Rationale: Perform a plaque assay to show that the plaques are indeed plaques. Passage of the plaques from plaque picking to phage buffer.

Procedure:

Before starting we had to create an aseptic zone to ensure that all bacteria were killed, and the working space would not contaminate our experiments. Cleaned off the workspace with CiDecon and applied the table with 70% ethanol solution. Wiped off the table after CiDecon was applied, same with the 70% ethanol solution, only, we let the ethanol solution evaporate. Then got an ethanol burner, and the aseptic zone was created. Used the 10^0 lysate that was made on Friday 9/28/18 since this passed the third round of purification. Added the 10^0 lysate to the 90 microliter PB into the 10^-1 solution, and pipetted/mixed well through the microcentrifuge. Labeled this solution as the 10^-1 solution on the microcentrifuge. Got one more microcentrifuge caps, labeled one cap 10^-2. Added 90 microliters of PB to the 10^-2 solution. Added 10 microliters of the 10^-1 solution to the 10^-2 solution. All microcentrifuge caps had the lysate solution, then added 10 microliters of Arthrophage to all three microcentrifuge caps (10^0,10^-1, and 10^-2). Once this was done, went to get a 50mL vial to make the solution needed for the plaque assay.

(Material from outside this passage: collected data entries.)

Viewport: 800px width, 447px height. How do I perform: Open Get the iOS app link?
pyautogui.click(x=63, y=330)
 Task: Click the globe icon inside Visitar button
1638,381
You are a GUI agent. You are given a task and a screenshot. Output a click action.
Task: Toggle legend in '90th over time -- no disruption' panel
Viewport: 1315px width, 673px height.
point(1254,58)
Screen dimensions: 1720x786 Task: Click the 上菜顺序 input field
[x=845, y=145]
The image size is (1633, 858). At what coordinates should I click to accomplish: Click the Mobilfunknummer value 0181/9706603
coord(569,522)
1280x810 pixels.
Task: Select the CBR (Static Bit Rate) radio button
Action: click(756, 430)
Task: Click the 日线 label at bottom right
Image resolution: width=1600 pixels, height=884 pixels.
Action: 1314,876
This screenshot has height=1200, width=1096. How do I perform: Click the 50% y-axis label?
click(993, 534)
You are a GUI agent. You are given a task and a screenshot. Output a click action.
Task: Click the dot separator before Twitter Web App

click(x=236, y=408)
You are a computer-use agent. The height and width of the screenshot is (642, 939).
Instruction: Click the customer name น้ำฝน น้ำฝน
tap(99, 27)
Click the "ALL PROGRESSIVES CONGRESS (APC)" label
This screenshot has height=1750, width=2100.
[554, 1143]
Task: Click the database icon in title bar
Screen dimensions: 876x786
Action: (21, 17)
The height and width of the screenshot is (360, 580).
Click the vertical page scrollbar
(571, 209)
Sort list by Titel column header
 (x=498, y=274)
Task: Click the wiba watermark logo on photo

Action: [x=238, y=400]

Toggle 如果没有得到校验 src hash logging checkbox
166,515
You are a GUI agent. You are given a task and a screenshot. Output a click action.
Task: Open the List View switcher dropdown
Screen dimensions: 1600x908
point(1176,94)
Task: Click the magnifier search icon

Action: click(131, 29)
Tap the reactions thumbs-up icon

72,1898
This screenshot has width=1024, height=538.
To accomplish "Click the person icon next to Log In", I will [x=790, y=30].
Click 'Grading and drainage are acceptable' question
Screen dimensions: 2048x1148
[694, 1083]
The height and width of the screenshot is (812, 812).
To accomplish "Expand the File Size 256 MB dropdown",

The formula below was used to make the solution for 9 plates (three for Michael and Justin, two for Cooper, and one for the control).

• 2mL LB Booth (x10)
• 22.5 microliters of Calcium Chloride (x10)
• 2.5mL 2X TA (x10)
• 500 microliters of Arthro

Added the 2XTA last to the 50mL vials. shook the vial, and quickly pipetted the solution onto each vial containing the Artho/lysate solution. Sat each plate for about 15mins to the solution solidify. The remaining solution that was left in the 50mL vial was used for the control. Added TA and poured that solution onto the last plate, which all the plates sat to solidify for 15 minutes.

Observations:

The last three experiments performed in the lab by group 4, the control had been negative. The class as a whole had also been experiencing contaminations in their controls, which affect the outcome of the experiments. The plaque assay procedure was not hard since the experiment has been done several times. With the experiment performed Wednesday 9/26/18, the 2XTA split. Why did this split? Group 4 thinks the reason why the 2XTA split was that after the pouring of the plates, the plates sat <15 minutes.

Next Steps:

Prepare for titer calculations, and to determine whether or not the third round of purification passes. Count the number of plaques present, and determine how much lysate will be needed to completely web a plate.